_Исходный текст_:

--------------------

Книги

Сказание о наших готских предках

22
18
20
22
24
26
28
30

Впрочем, о Феодосии II говорить было еще рано. Пока что Римской «мировой» империей правил ее воссоединитель Феодосий I. Благоверный василевс решил восстановить наследственную монархию. Отличавшийся, в общем, умеренным образом жизни, старавшийся избегать излишеств, вызывающих болезни, он надеялся править единолично еще много лет (видимо, поэтому ему было особенно тяжело умирать). Император не питал особых иллюзий в отношении своих будущих наследников Аркадия и Гонория. Хотя Гонорий (Онорий) был еще слишком мал, чтобы отец мог в нем окончательно разочароваться. Тяготы одной из постоянных и нескончаемых войн с соправителями, узурпаторами и кандидатами в узурпаторы императорской власти осенью 394 г. приковали Феодосия Великого к одру болезни. Расхворавшийся «реститутор империи» повелел доставить к нему в Медиолан младшего сына — Гонория. На которого, как уже говорилось выше, возлагал несколько большие надежды. Чтобы провозгласить его там августом Западной империи, уравняв во власти, правах и почестях с его старшим братом — августом (с пяти лет) Аркадием, правившим империей Восточной.

После кратковременного улучшения состояния императора Феодосия Великого 17 января 395 г. наступил кризис. Восстановитель римского единства пребывал в агонии. Его сыновьям было, соответственно, восемнадцать и одиннадцать лет. Империи же отовсюду угрожали враги — как внешние, так и внутренние. О чем свидетельствовал только что завершенный Феодосием с большим трудом поход против узурпатора Евгения, магистра скринорум, т. е. начальника имперской канцелярии (вздумавшего, по указке Арбогаста, отделить от империи Италию).

Но был в Римской державе человек, для которого смерть Феодосия I означала, что настал его великий час. Вандал Стилихон. Рано поседевший на римской службе полуварвар, которому Феодосий Великий подчинил, кроме войск, только что одолевших узурпатораязычника Евгения, вооруженные силы всей Римской империи (хотя реально ему подчинились лишь войска ее западной половины). Благодаря этому важнейшему обстоятельству вся римская военная мощь (к сожалению, только формально, что, однако, выяснилось далеко не сразу) сосредоточилась в руках человека, которому было суждено стать главным врагом вестгота Алариха. Причем врагом, явно превосходящим готского вождя своими военно-политическими талантами. Не раз державшим в своих руках судьбу Алариха, которого легко мог уничтожить, превратив пленных готов в «двуногий скот». В руках Стилихона, щедро одаренного судьбой организатора, практика и стратега. И в то же время — единственного римского военачальника, чья верность императорской власти оставалась неизменной даже в том умопомрачительном хитросплетении интриг, в который неуклонно погружалась умирающая Римская империя.

--------------------

_Что сделать_:
1) Ответьте по исходному тексту о Феодосии I и Стилихоне:
(a) Куда Феодосий велел доставить Гонория?
(b) Какую должность занимал узурпатор Евгений?
(c) К какому народу принадлежал Стилихон?
2) Допишите следующую часть текста о Феодосии I и Стилихоне, начиная после его последнего предложения.

_Выдержки из данных_:
--------------------

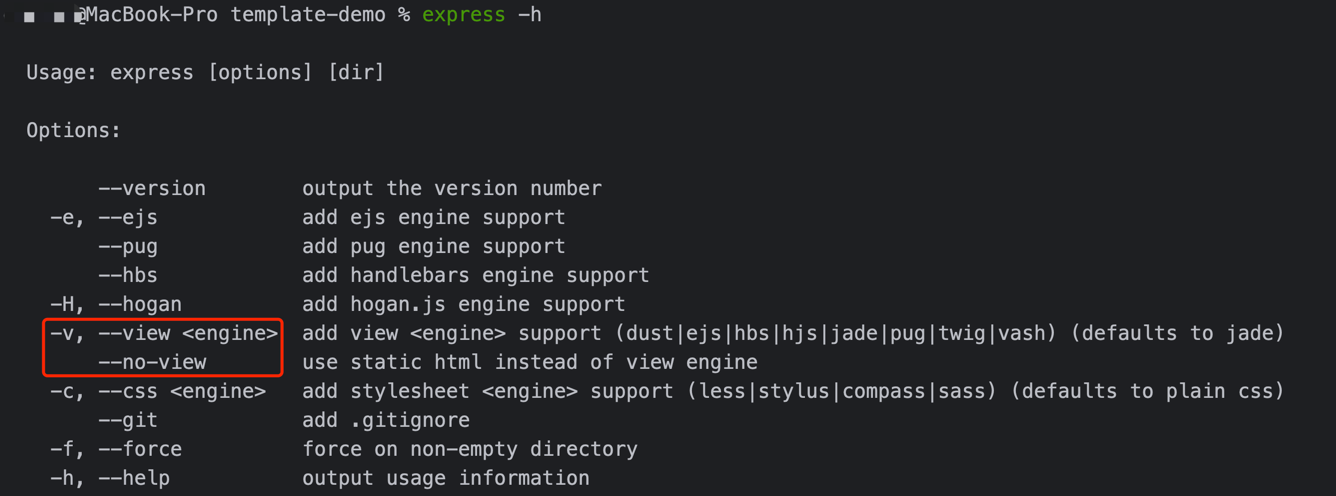The image size is (1336, 496).
Task: Click the "(defaults to jade)" text
Action: point(1177,334)
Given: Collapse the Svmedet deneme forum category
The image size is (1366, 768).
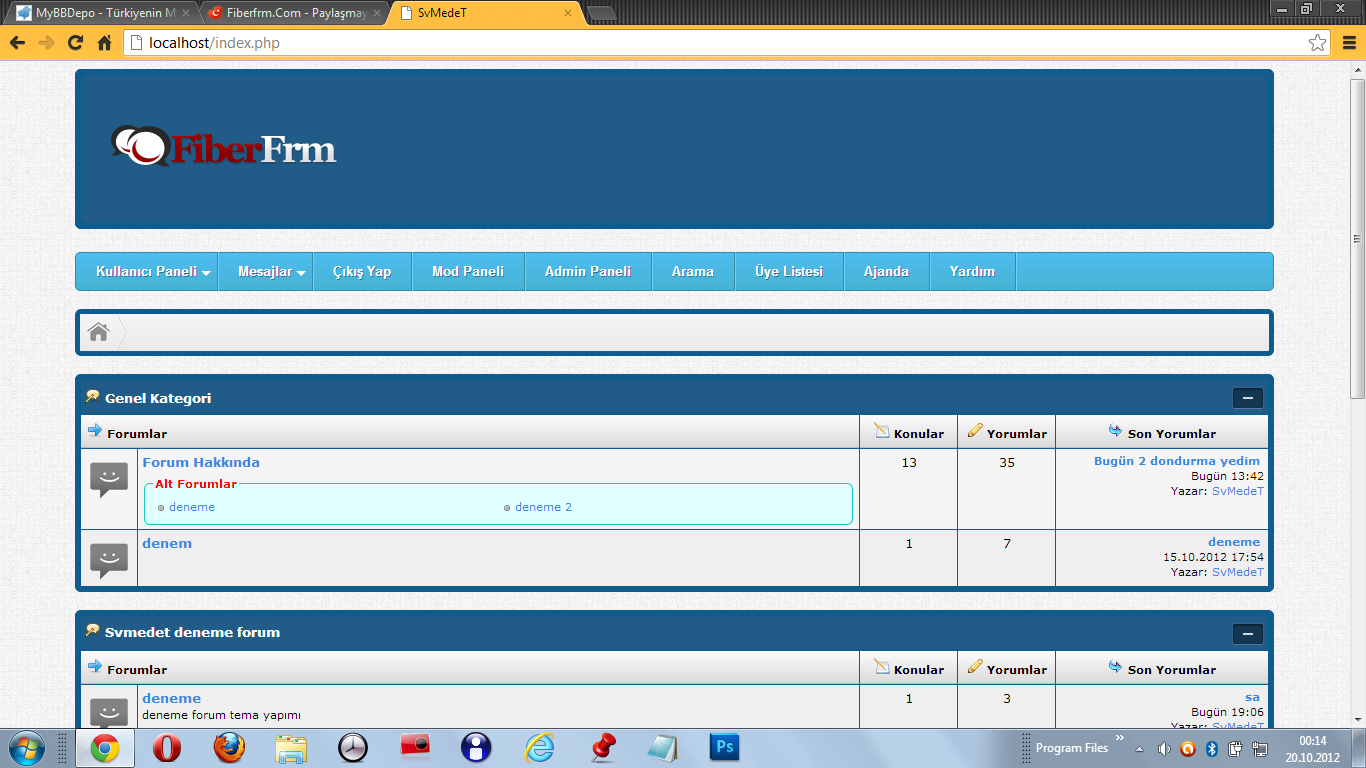Looking at the screenshot, I should coord(1248,634).
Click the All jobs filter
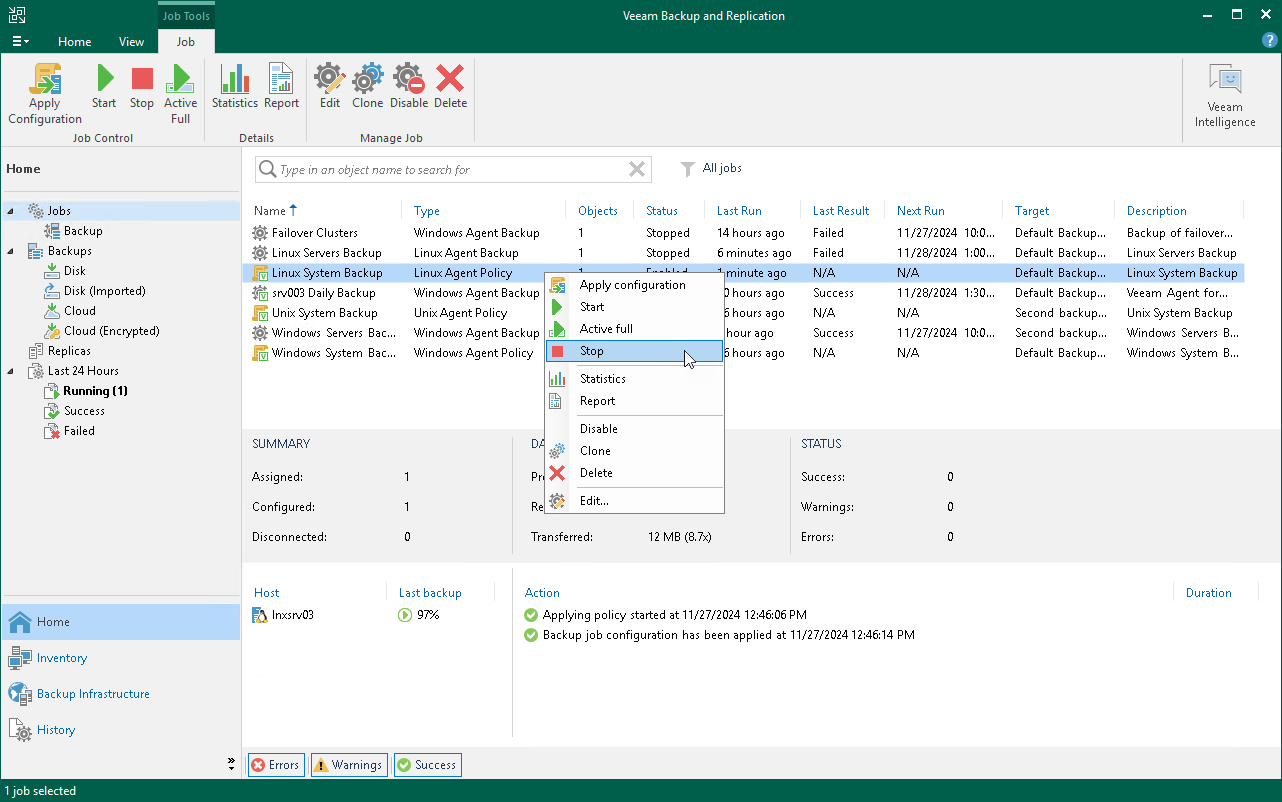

--------------------

_Ответы к заданиям_:
1)
(a) В Медиолан.
(b) Магистр скринорум, то есть начальник имперской канцелярии.
(c) Он был вандалом.

2)
Стилихон приблизился к смертному одру Феодосия. По хриплому, прерывистому дыханию августейшего больного, полководец понял, что конец императора близок. Умирающему василевсу было давно известно, что Аркадий не сможет править римским Востоком без советов ловкого и хитроумного префекта претория Руфина, а Гонорий не сможет править римским Западом, не опираясь на авторитет епископа Амвросия. Ничего большего, чем помощь советами и руководство, и не требовалось. Ибо август, даже одиннадцатилетний — уже венчанный государь, и в опекунах или регентах не нуждается. Вопрос заключался в другом. В чьи руки передать командование вооруженными силами двуединой, отныне, империи? Кто будет защищать Римскую державу и императорскую власть обоих августов?

На это был не способен ни разжиревший на константинопольских хлебах, похотливый и трусливый галлоримлянин Руфин (сластолюбец, краснобай, мастер придворной интриги в «византийском» стиле), ни церковный иерарх Амвросий Медиоланский (безупречный во всех прочих отношениях, но преданный больше «священству», чем «царству»).

Оставался только Флавий Стилихон. Магистер милитум — главнокомандующий римской армией — , супруг племянницы императора — Серены и, таким образом, почти зять умирающего Феодосия (ибо Серена была падчерицей последнего объединителя империи).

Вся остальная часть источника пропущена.